## [MATERIAL PROVIDED]
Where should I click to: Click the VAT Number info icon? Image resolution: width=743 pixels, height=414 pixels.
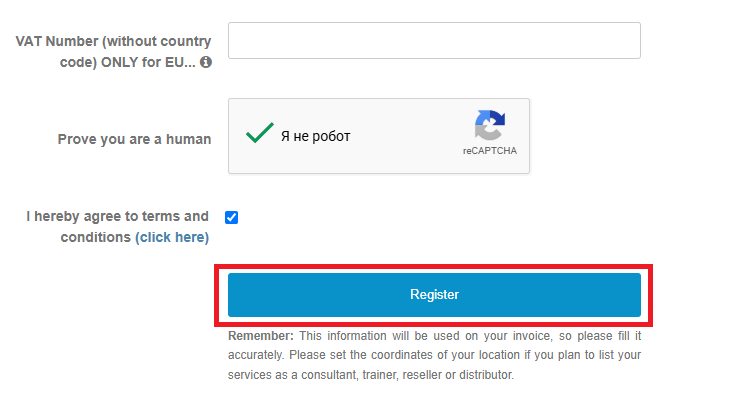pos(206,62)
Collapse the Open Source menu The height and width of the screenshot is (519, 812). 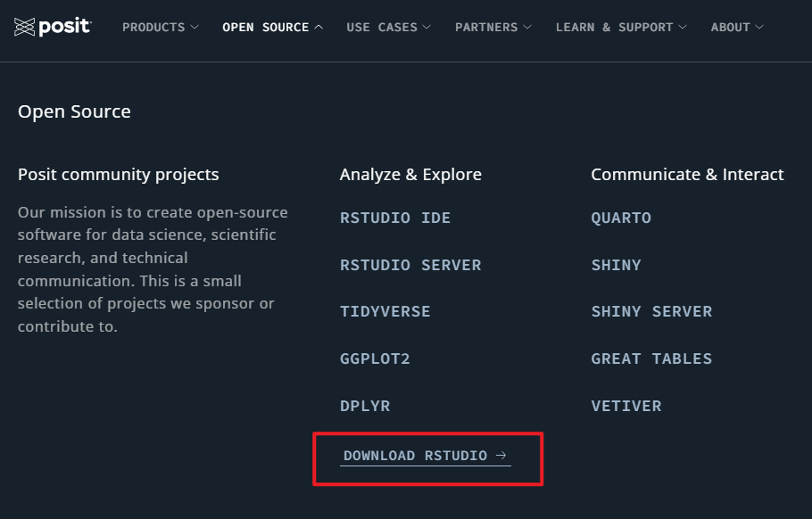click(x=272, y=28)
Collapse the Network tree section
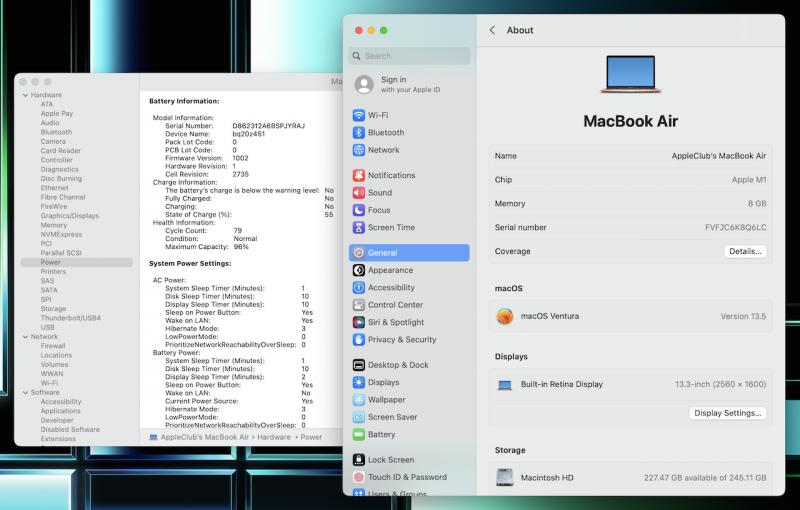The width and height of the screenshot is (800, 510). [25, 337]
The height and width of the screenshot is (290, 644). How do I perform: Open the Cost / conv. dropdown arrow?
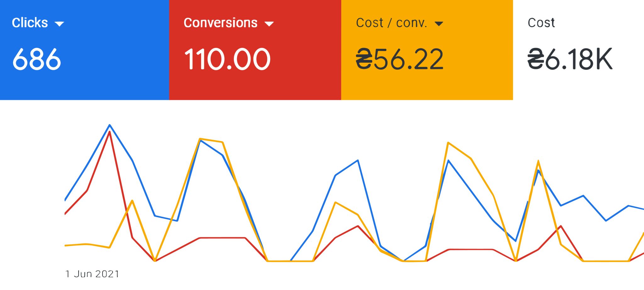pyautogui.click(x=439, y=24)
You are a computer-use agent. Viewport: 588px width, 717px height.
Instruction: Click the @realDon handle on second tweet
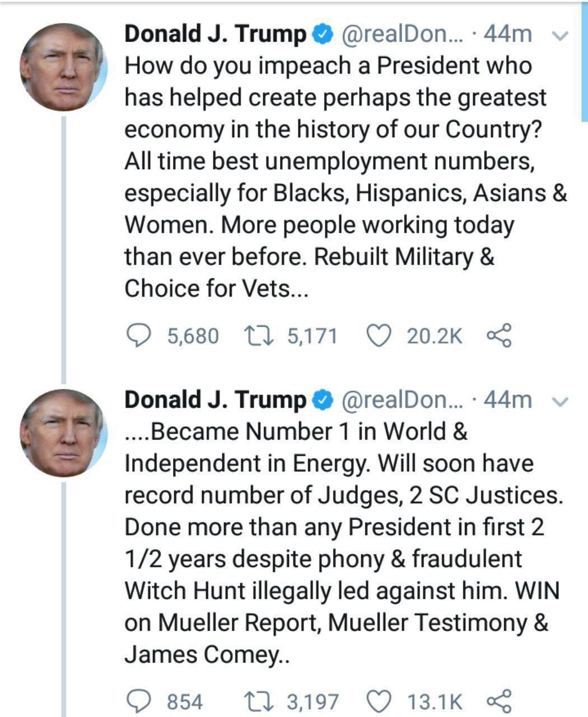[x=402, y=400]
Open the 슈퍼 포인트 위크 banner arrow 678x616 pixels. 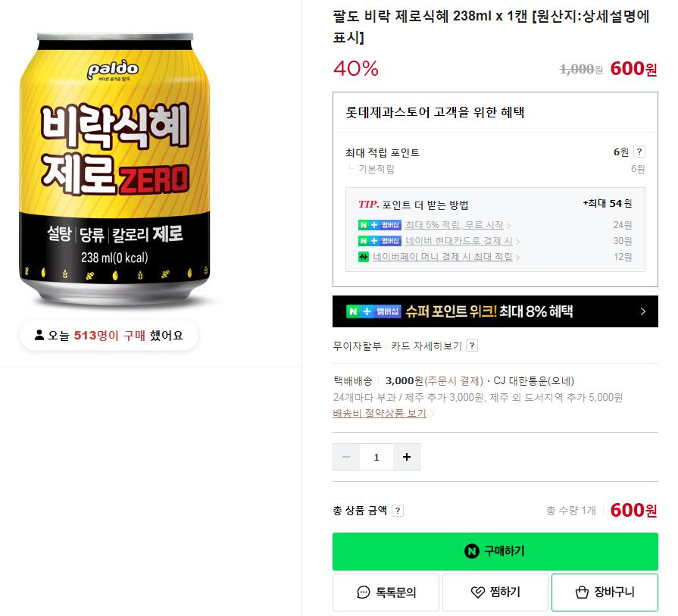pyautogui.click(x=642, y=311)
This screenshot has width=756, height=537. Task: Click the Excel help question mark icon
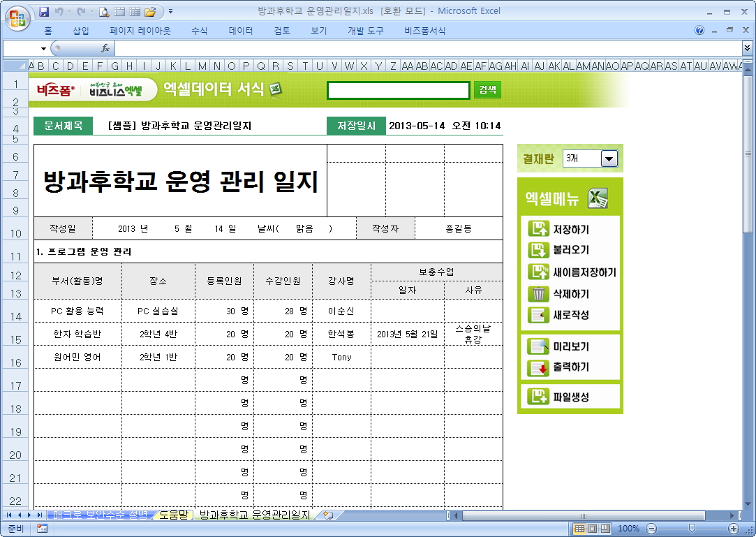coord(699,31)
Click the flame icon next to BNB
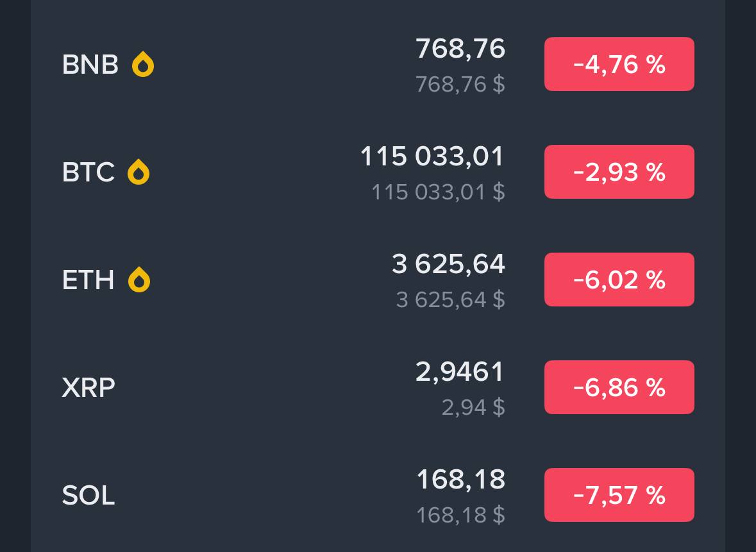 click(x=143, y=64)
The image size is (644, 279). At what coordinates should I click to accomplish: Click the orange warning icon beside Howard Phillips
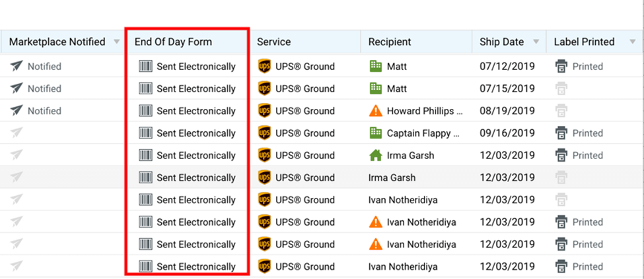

## [WHAT IS EXPECTED]
Starting at the line that holds "Click the flame icon next to BNB" and ending at the last line of the material above, repeat each line exactly, both ends included, and leave the pictures out.

## [RESPONSE]
Click the flame icon next to BNB
 click(x=143, y=64)
The image size is (644, 279). At what coordinates should I click to accomplish: Click the orange warning icon beside Howard Phillips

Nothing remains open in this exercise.